TASK DATA:
╭──

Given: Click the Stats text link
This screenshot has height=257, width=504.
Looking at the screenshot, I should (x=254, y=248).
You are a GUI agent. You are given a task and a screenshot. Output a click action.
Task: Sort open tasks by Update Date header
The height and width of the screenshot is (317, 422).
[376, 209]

╰──
╭──

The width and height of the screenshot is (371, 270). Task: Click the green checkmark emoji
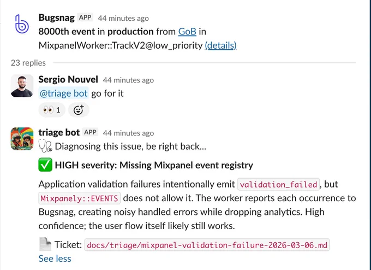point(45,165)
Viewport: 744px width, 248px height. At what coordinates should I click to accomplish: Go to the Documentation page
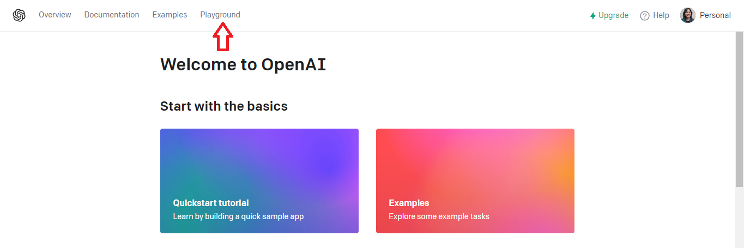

╰──

ASSIGNMENT:
Drop the pictures; return the lines above from the line containing "The width and" to the line containing "Viewport: 744px width, 248px", both included, exactly.

YOUR SOLUTION:
The width and height of the screenshot is (371, 270). Task: Click the green checkmark emoji
point(45,165)
Viewport: 744px width, 248px height. At what coordinates should I click to accomplish: Go to the Documentation page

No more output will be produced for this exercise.